Starting with dummy data for the question:

zone <- c(rep("Z1",1000),rep("Z2",1000),rep("Z3",1000),rep("Z4",1000))
scenario <- rep(c(rep("S1",250),rep("S2",250),rep("S3",250),rep("S4",250)),4)
model <- rep(rep(c(rep("m1",50),rep("m2",50),rep("m3",50),rep("m4",50),rep("m5",50)),4),4)
time <- rep(seq(2021,2070), 80)
response <- rep(c(rep(rnbinom(50, mu =exp(4), size = 50), 5), 
        rep(rnbinom(50, mu =exp(4.5), size = 50), 5), 
        rep(rnbinom(50, mu =exp(5), size = 50), 5), 
        rep(rnbinom(50, mu =exp(6), size = 50), 5)),4)

df <- cbind(zone, scenario, model, time, response)
df <- as.data.frame(df)
df$zone <- as.factor(df$zone)
df$scenario <- as.factor(df$scenario)
df$model <- as.factor(df$model)
df$time <- as.numeric(df$time)
df$response <- as.numeric(df$response)

I'm trying to fit a fairly simple GAM model in mgcv in R. I'm interested in how a response variable might vary through time (predictions between 2021 - 2070).

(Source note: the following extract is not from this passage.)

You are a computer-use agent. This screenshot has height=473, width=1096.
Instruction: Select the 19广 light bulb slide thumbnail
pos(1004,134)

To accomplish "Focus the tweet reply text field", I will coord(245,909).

I expect that the response will be non-linear, so I first fit a smoother over time:

library(mgcv)

m1 <- response ~ s(time)

In this case, there are four models (m1, m2, m3, m4) that each predict how the response may vary into the future under four different "scenarios" of increasing intensity (S1, S2, S3, S4). I'm not explicitly interested in how the models vary (I expect them to), but instead I'm interested in how the scenarios (from all four model predictions) may vary into the future. To account for this structure of the data (i.e. that each scenario contains four model predictions), I've included "model" as a random effect:

m2 <- gam(response~s(time, k=-1) + scenario + s(model, bs='re'), data=df)

Given that the non-linear response between "response" and "time" is likely to vary among scenarios, I've fitted a model with separate smoothers for each level of scenario using the "by" function:

m3 <- gam(response~s(time, by=scenario, k=-1) + scenario + s(model, bs='re'), data=df)

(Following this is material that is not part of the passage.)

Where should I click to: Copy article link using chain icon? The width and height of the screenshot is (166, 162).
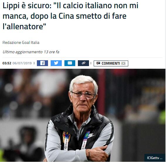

To add to the complexity, the area that the predictions are modeled from is split into four separate zones, so an additive term of "zone" is included in the model:

m4 <- gam(response~s(time, by=scenario, k=-1) + scenario + zone + s(model, bs='re'), data=df)

My question is: I've accounted for the expectation that the "wigglyness" of the response through time may vary across scenarios in m3 by including s(time, by=scenario, k=-1), but... how do I expand that model to account for the potential for the response to vary not only by scenario but also by zone? I envisioned this as something like:

m5 <- gam(response~s(time, by=scenario:zone, k=-1) + scenario + zone + s(model, bs='re'), data=df)

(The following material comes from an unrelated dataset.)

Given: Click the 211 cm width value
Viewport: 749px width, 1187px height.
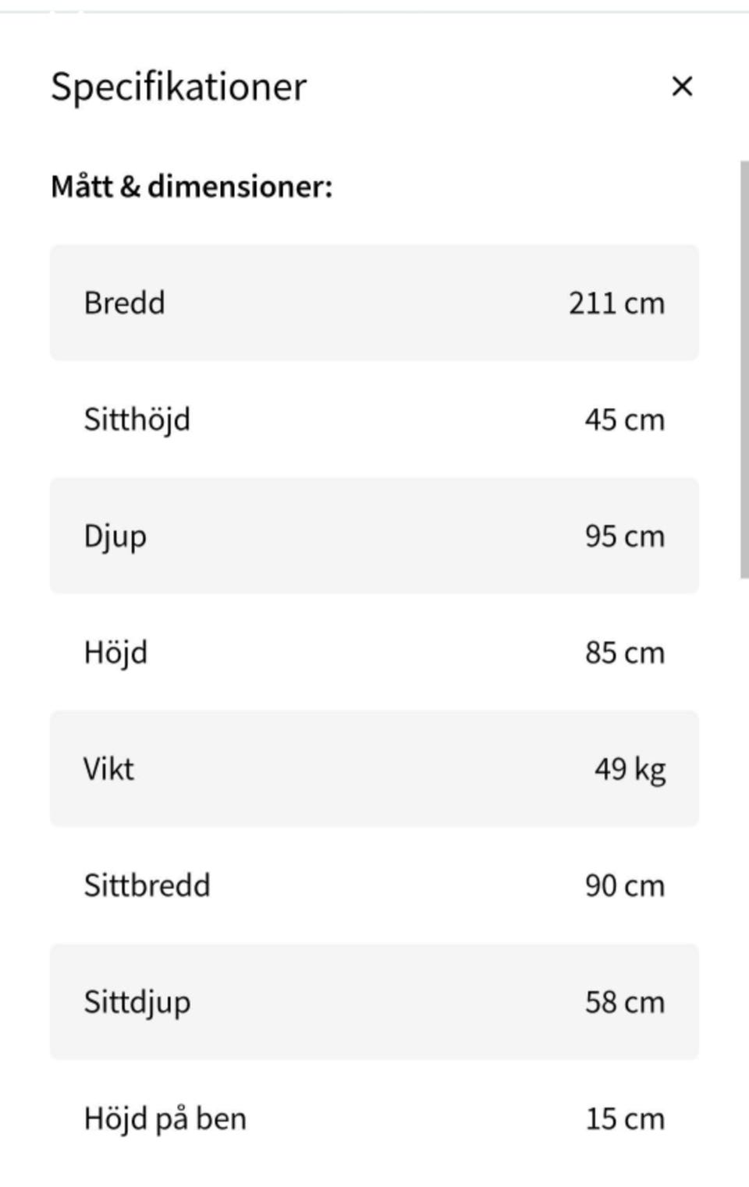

But this isn't the correct syntax. After reading the honestly excellent paper "Hierarchical generalized additive models in ecology: an introduction with mgcv" in PeerJ several times now, but I'm struggling to understand the leap between the nonlinear functional relationship between a simple x~s(y) gam model and how the shape of the function varies between not one, but two different grouping levels.

As far as I can tell I'd need "A single common smoother plus group-level smoothers with differing wiggliness (Model GI)" approach here to allow each each group-specific smoother (here "scenario" and "zone") to have its own smoothing parameter and hence its own level of wiggliness, but i'm struggling to see how this model would fit into the HGAM approach. How can I adapt M5 to fit within the HGAM framework?

Solution

The factor by variable really just codes for the rows in the input data that should be kept together and get their own smooth.

So your intuition is right, that you need the interaction of scenario and zone, but in practice you can't do it via a formula operation inside s() or te() etc.

What you need to do is create the interaction first in your data and then pass that to the by argument:

df <- transform(df, zone_in_scenario = interaction(zone, scenario, drop = TRUE))

The you can use by = zone_in_scenario in your smooth.

You also need to adjust the factor fixed effects to be zone * scenario as you need group means for each combination of these two factors, and this will get you a group mean for each of the smooths that will now be fitted.